Date: November 9, 2009
Time: Drinks start at 6:30 PM, discussion starts around 7:00 PM
Location: Tasting Room, Great Lakes Brewing Company (2701 Carroll Ave, Cleveland)

Drugs are ubiquitous in our daily lives, yet most of us are unaware of the vast canyon that must be traversed to bring the next Prozac from the lab to your medicine cabinet. How does a drug candidate make its way into that pill that you pop every morning?  It is a long and complex process and a huge business, but sadly one that yields extremely low returns on the significant investment. This is the case for most drug candidates, but especially jarring in the case of cancer therapeutics. A recent New York Times article [Pollack A, 9/2/2009, FORTY YEARS' WAR: For Profit, Industry Seeks Cancer Drugs] summarizes the somber realities of cancer chemotherapy, reporting that out of the 860 cancer drugs currently in clinical trials, only 1 or 2 drugs will make it to the market in the next year or two.  

Why are new cancer drugs so difficult to develop? Why haven’t greater strides been made in finding a cure despite staggering scientific advancements? There is no simple answer, of course, but by examining two complementary areas, target discovery and drug delivery, we can begin to shed some light on this difficult question. The first step in any therapy is finding a drug target. Of course without this discovery component, there would be no therapy. Once a candidate target has been identified and an active agent has been identified, the research shifts to drug delivery -- a concept intimately intertwined with discovery. While the targeting and activity of any agent are of great importance, its packaging (and delivery route) is critical to achieving therapeutic success. All therapeutics from the mundane ibuprofen or aspirin, to the most sophisticated agents depend on some type of delivery system to get them to their intended target site. If the drug cannot access every single cell in every microscopic tumor scattered throughout the body, the therapy will eventually fail.

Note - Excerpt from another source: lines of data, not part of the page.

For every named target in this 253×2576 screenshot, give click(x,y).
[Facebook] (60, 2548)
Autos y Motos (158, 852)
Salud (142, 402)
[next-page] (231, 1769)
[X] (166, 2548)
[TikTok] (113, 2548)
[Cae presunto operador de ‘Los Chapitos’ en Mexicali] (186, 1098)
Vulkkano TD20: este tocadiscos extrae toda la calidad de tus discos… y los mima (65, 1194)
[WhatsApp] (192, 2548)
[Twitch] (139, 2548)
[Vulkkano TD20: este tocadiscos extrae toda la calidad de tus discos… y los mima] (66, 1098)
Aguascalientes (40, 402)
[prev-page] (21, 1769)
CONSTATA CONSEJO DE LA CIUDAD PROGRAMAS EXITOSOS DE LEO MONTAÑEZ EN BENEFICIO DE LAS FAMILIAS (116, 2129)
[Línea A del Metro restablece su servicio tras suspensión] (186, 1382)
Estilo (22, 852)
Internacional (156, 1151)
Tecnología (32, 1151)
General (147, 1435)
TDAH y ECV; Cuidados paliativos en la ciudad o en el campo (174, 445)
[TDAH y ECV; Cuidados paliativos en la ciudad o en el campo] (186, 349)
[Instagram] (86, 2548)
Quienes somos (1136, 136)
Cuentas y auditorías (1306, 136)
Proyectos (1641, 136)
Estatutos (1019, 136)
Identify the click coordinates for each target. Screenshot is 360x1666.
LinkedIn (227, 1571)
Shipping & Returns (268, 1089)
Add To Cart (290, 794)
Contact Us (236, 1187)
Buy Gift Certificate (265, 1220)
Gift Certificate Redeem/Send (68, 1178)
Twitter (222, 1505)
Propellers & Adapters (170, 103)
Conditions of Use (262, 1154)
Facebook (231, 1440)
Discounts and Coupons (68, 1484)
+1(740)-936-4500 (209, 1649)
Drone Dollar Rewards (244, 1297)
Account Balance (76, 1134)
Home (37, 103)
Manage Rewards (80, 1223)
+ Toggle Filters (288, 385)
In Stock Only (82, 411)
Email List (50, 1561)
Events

Drug discovery and delivery research at Case Western has been flourishing for a number of years. Target discovery has been greatly facilitated by the advent of technologies that mine the complexities of the human genome and identify differences that exist between tumors and their normal tissue counterparts. Once targets are identified and their contributions to a disease are validated in cell and animal models, drugs can be developed that block or enhance the activity of such targets.  Drugs must be effectively delivered to their sites of action.Most delivery systems under development act simply as a protective mechanism that shelters the drug throughout its tortuous journey in the body. Others reduce systemic toxicity of potent chemotherapeutics by targeting them to a specific site and using external forces to control their effects. All hope to improve the outcomes of chemotherapy and reduce the extreme side effects that most patients treated with chemotherapy face. 

Join us as we take a closer look at approaches for discovering new drug targets as well as drug delivery techniques for cancer therapy and explore how researchers at CWRU are working to make those pesky pills, painful shots and associated collateral damage a thing of the past.